- _Page_

++++++

Jrm Morel (avatar)

Jrm Morel

Essayiste en sciences politiques.

Abonné·e de Mediapart

23 Billets

1 Éditions

Billet de blog 16 octobre 2024

Jrm Morel (avatar)

Jrm Morel

Essayiste en sciences politiques.

Abonné·e de Mediapart

La Storia d'E. Morante : quand l'humanisme chrétien reconsidère l'Histoire.

Le chef d'oeuvre d'Elsa Morante se propose de revisiter la grande Histoire à travers le peuple. Voltaire avait formulé un projet analogue pour son Siècle de Louis XIV, mais une telle histoire n'est parvenue à maturité en France qu'avec l'école des Annales au XXe siècle. Voici un projet historiographique comparable qui, sous forme romanesque, livre magistralement une vision de l'Humain.

Jrm Morel (avatar)

Jrm Morel

Essayiste en sciences politiques.

Abonné·e de Mediapart

Ce blog est personnel, la rédaction n’est pas à l’origine de ses contenus.

Jusqu'aux environs de la page 550, j'ai lu La Storia comme un livre plaisant, mais sans plus. Une galerie de portraits dont le fil conducteur est une femme, de son enfance à l'âge adulte. Jusque-là, le projet de l'auteur de présenter l'Histoire par ses victimes se fait sentir, mais pas de manière trop convaincante. La sensibilité de l'auteur qui lui fait présenter ses personnages de manière très humaine et touchante contribue à donner du charme à la galerie de portraits qu'elle expose. C'était d'ailleurs une interrogation, que de savoir pourquoi cet ouvrage avait ainsi fait débat en Italie : parcours humains pendant la Seconde Guerre mondiale, qui n'a pas uniquement broyé des personnes dans leur chair mais a aussi apporté une lecture idéologique de ces existences troubles dans une période incertaine. L'image du fasciste jovial et joufflu qui revient brisé physiquement et moralement du front de l'Est pouvait-elle trouver sa place dans le paysage littéraire italien de l'après brigades rouges ? C'est le genre de questions que je me suis posées, mais je faisais bien fausse route.

++++++

- _Consigne_
Rédigez, s'il vous plaît, la suite du billet sur La Storia d'Elsa Morante, en partant de sa dernière phrase.

++++++

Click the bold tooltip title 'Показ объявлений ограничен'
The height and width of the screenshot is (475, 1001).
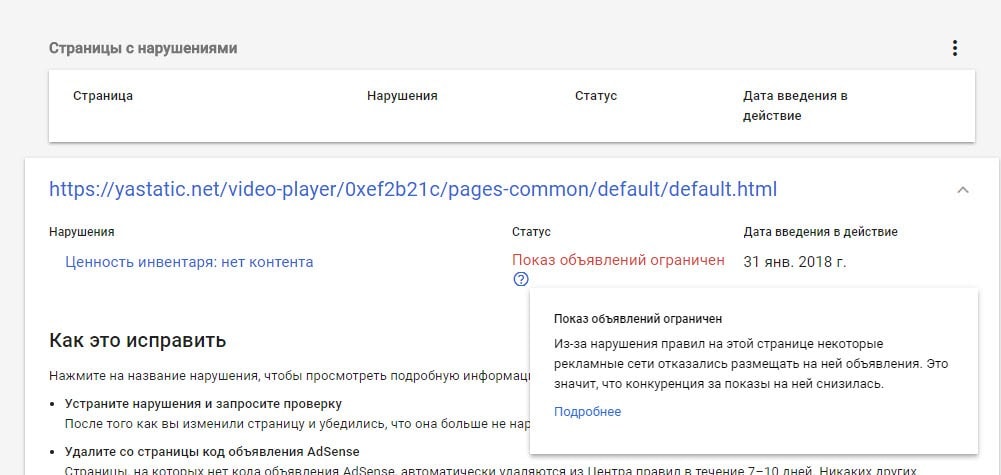pos(638,319)
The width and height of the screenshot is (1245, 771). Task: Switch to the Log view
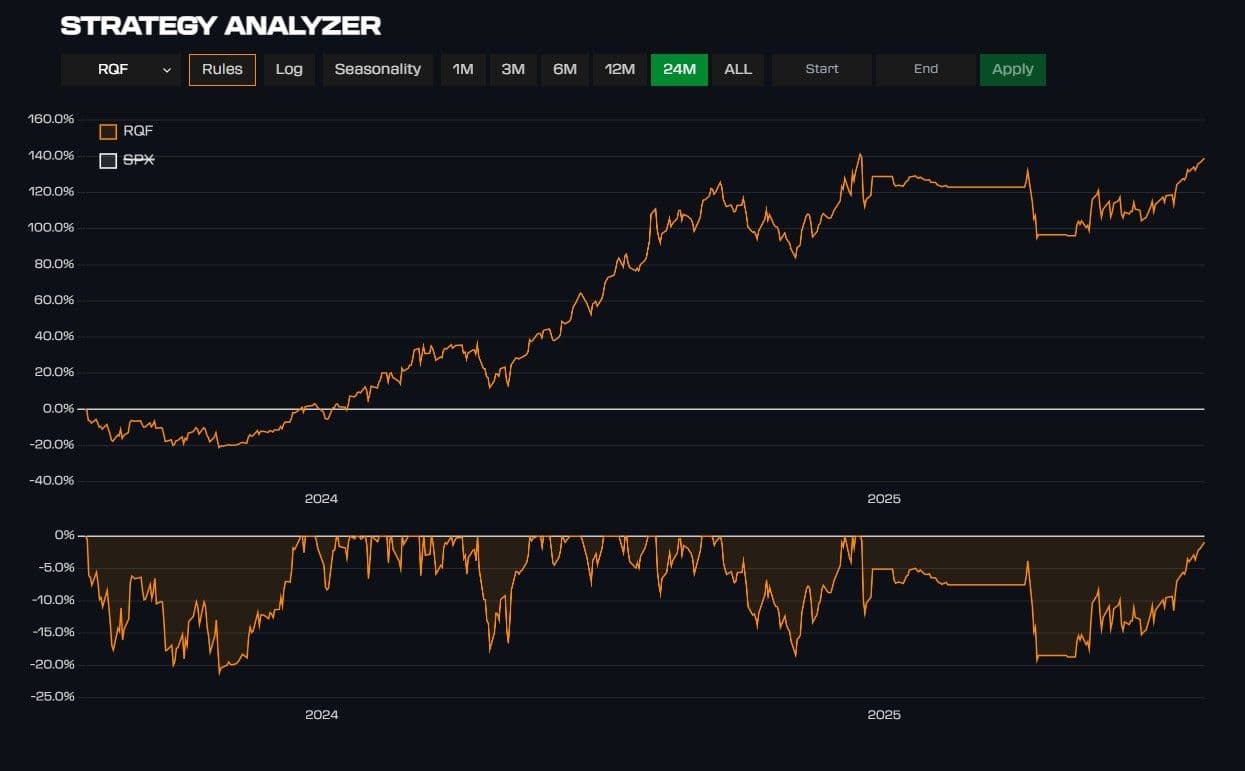click(289, 69)
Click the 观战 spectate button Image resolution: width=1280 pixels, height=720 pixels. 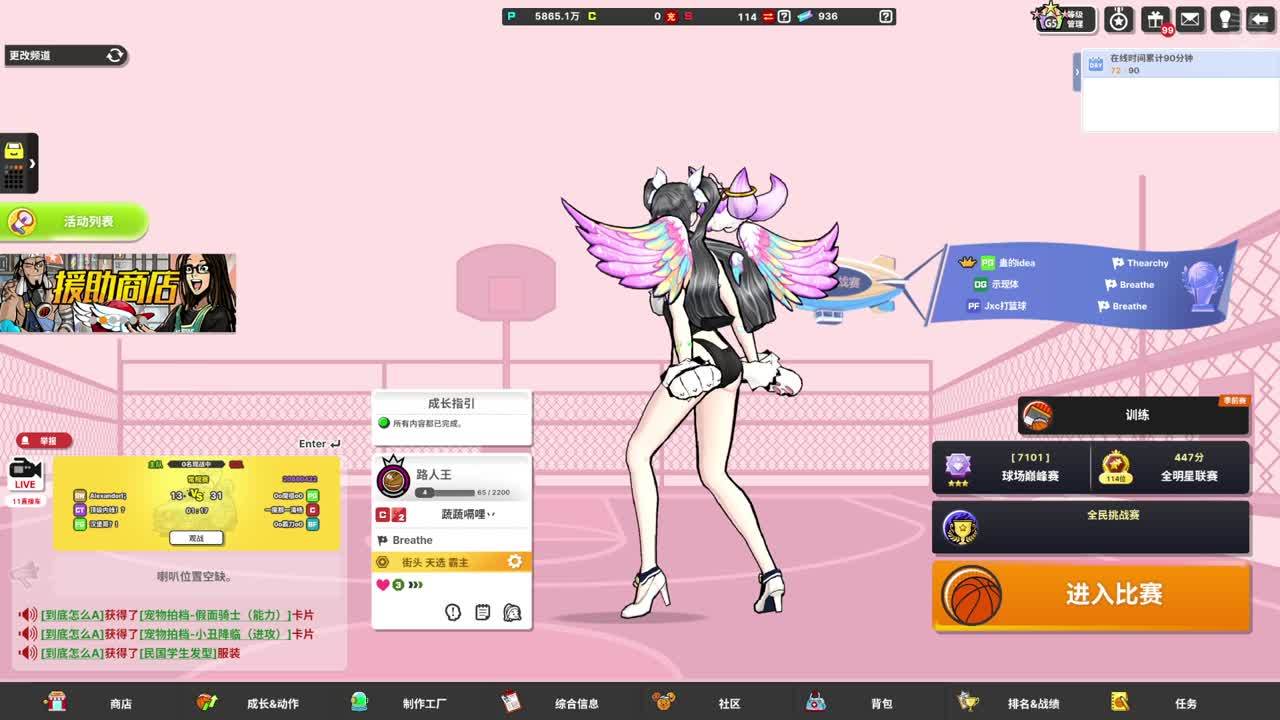(x=196, y=538)
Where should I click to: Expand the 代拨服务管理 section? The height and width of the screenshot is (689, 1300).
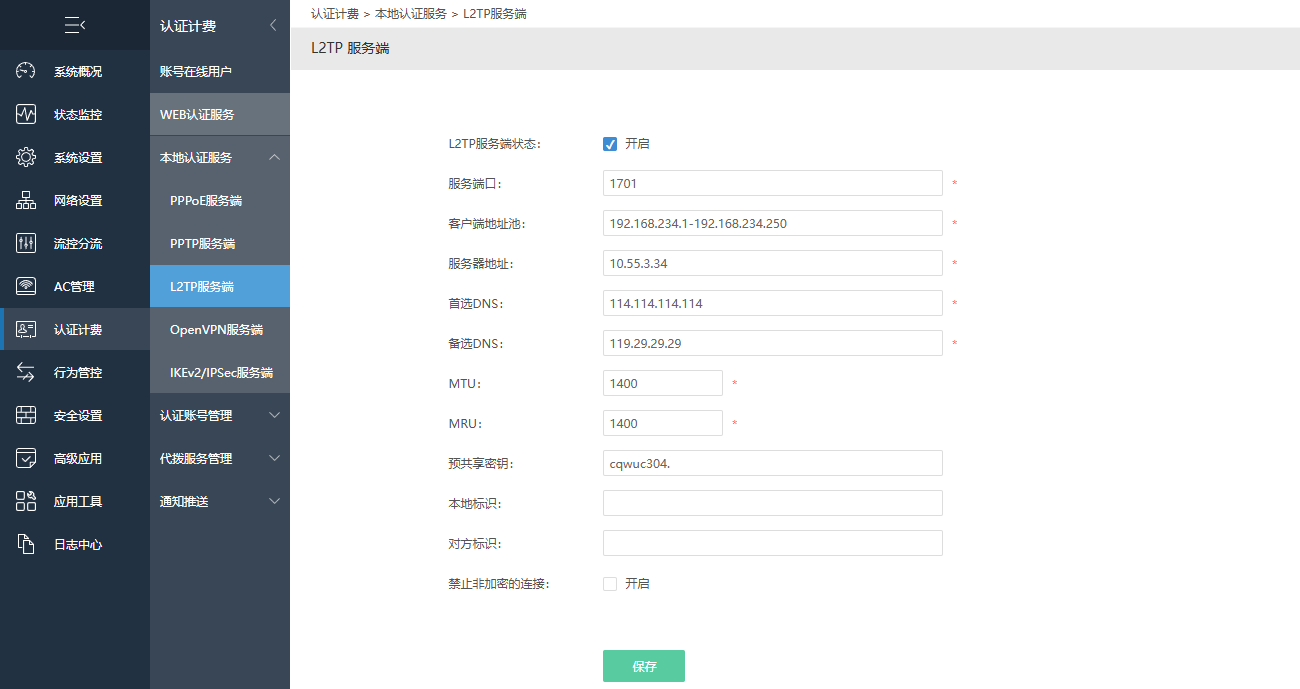pos(275,459)

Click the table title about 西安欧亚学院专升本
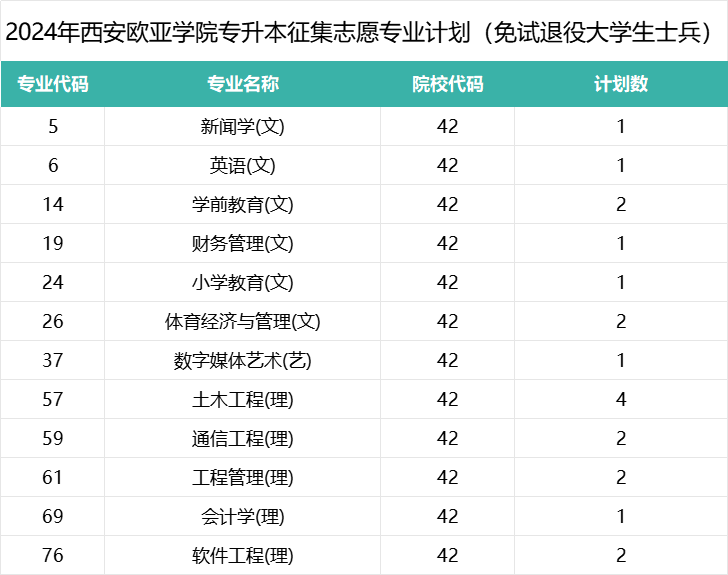363,32
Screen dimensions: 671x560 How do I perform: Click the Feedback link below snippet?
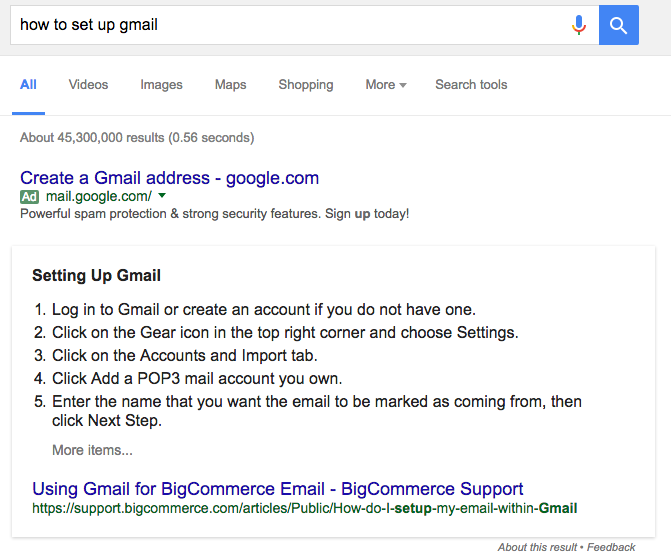tap(611, 547)
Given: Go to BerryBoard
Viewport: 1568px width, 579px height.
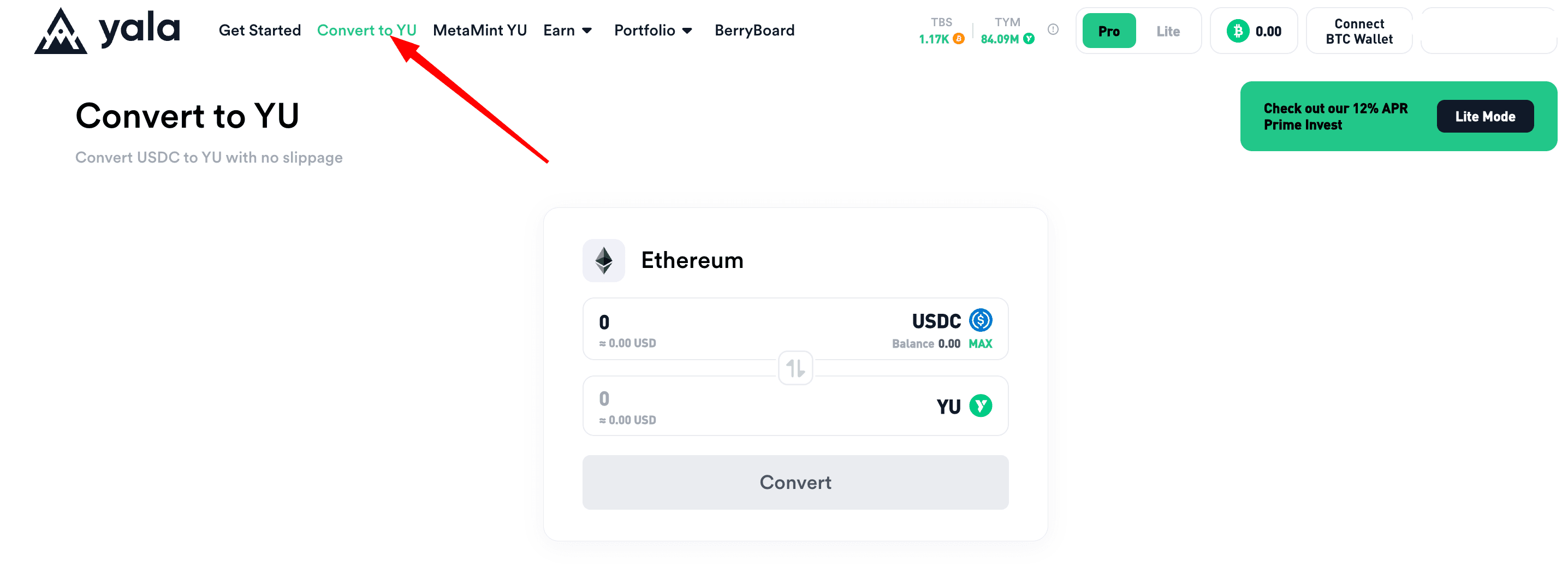Looking at the screenshot, I should click(x=754, y=31).
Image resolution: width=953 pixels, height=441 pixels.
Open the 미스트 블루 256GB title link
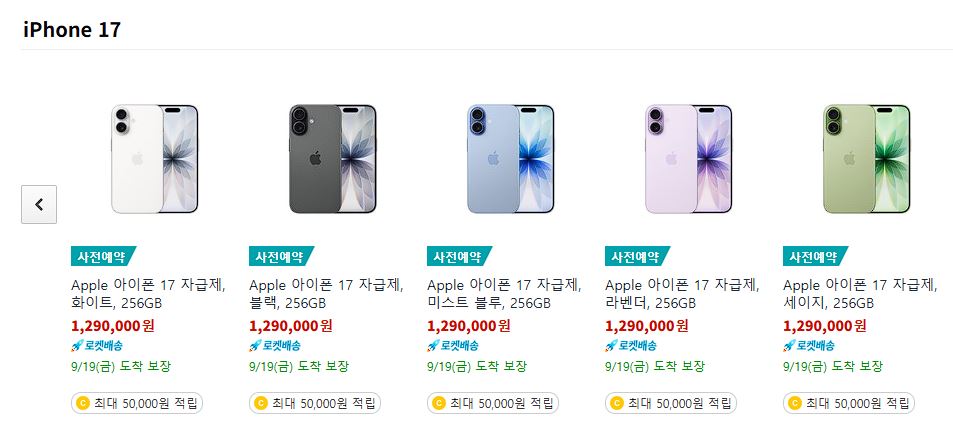click(504, 293)
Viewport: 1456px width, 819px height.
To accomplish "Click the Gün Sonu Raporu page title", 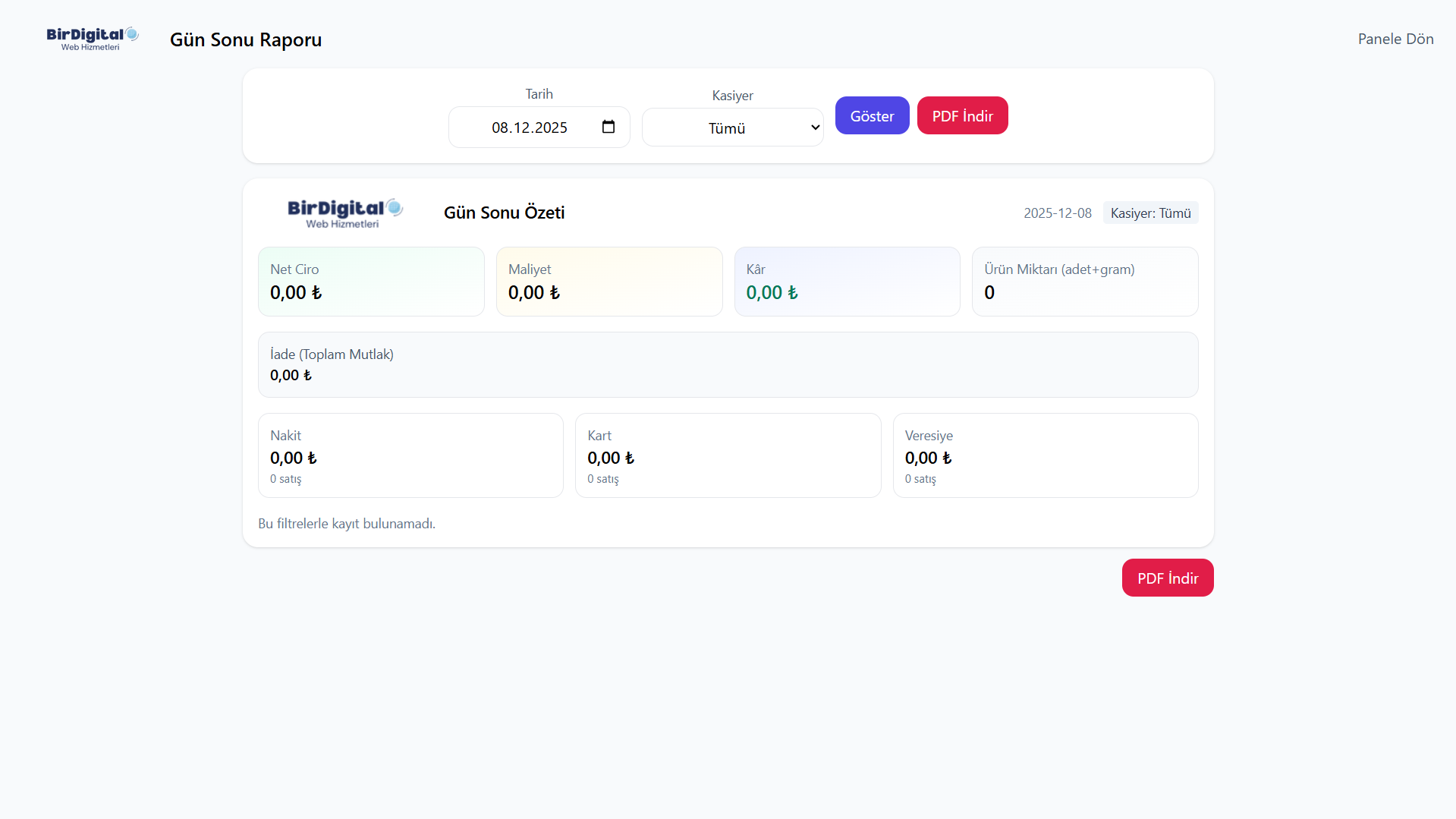I will coord(246,39).
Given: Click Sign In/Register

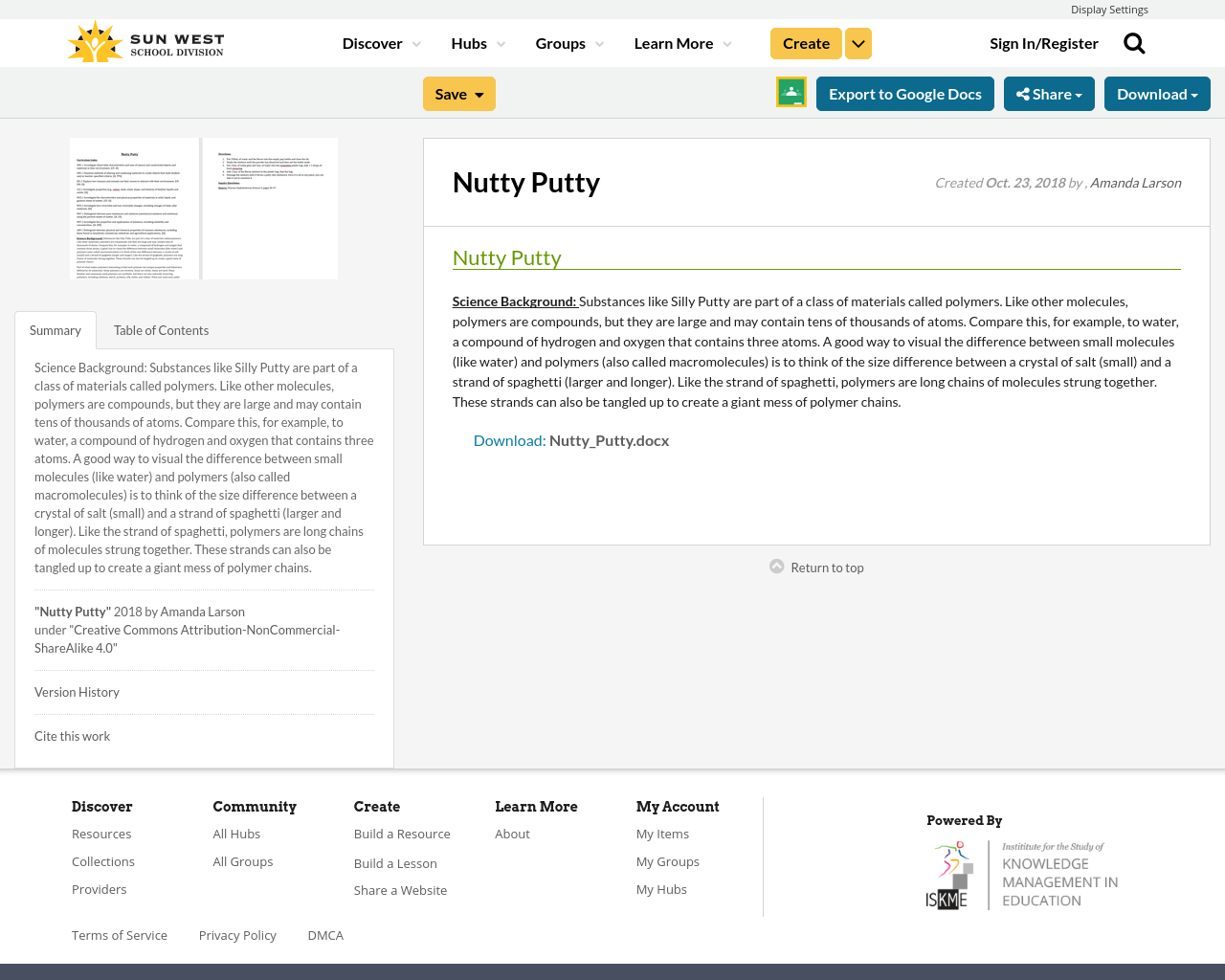Looking at the screenshot, I should (x=1044, y=41).
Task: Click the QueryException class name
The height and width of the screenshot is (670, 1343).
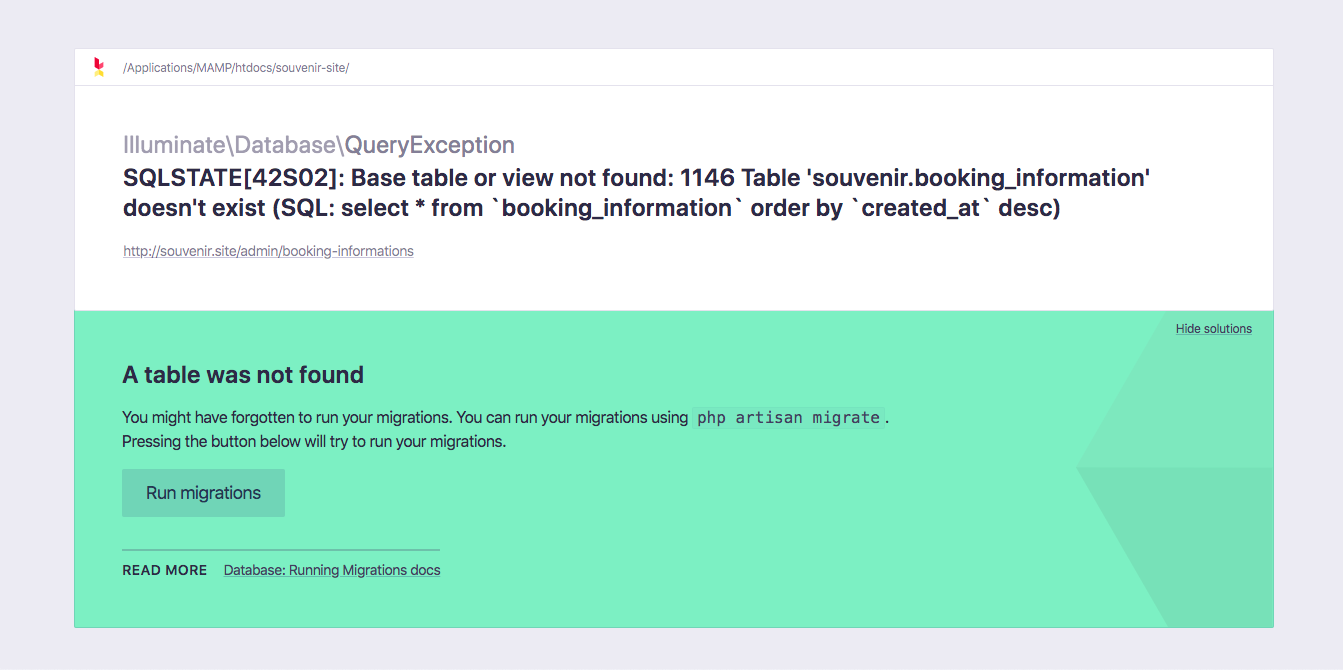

++++++

- _Réponse_
Le trait de génie de l'auteur passe par une scène qui occupe plus d'une quarantaine de pages, en fin de livre. Jusque-là, l'une des questions est de savoir quelle est la posture de la narratrice, qui se place en témoin sans être liée à un quelconque personnage ( sauf un peu au beau gosse de l'affaire, qui apparaît pourtant en ombres chinoises ). Toujours au niveau de la narration, la place occupée par les rêves des personnages laisse un peu interrogateur. Loin du roman réaliste du XIXe siècle, on découvre les personnages à travers les mouvements de leur conscience, sans pouvoir en saisir forcément la portée ni l'intérêt ; l'univers des rêves n'apporte rien à l'intrigue proprement dite. Tout au plus cela donne-t-il de la figure maternelle, Ida, l'épaisseur d'une double victime de l'Histoire : dans sa chair à force de privations et de malnutrition ; dans son âme fêlée par ses fragilités d'enfance, son caractère simple et craintif, et la culpabilité qui l'envahit pour tous les maux de son temps : être enceinte à la suite d'un viol quand le quotidien est déjà difficile, être juive quand ça devient interdit, être trop pauvre pour faire garder son fils autrement que par une chienne de berger...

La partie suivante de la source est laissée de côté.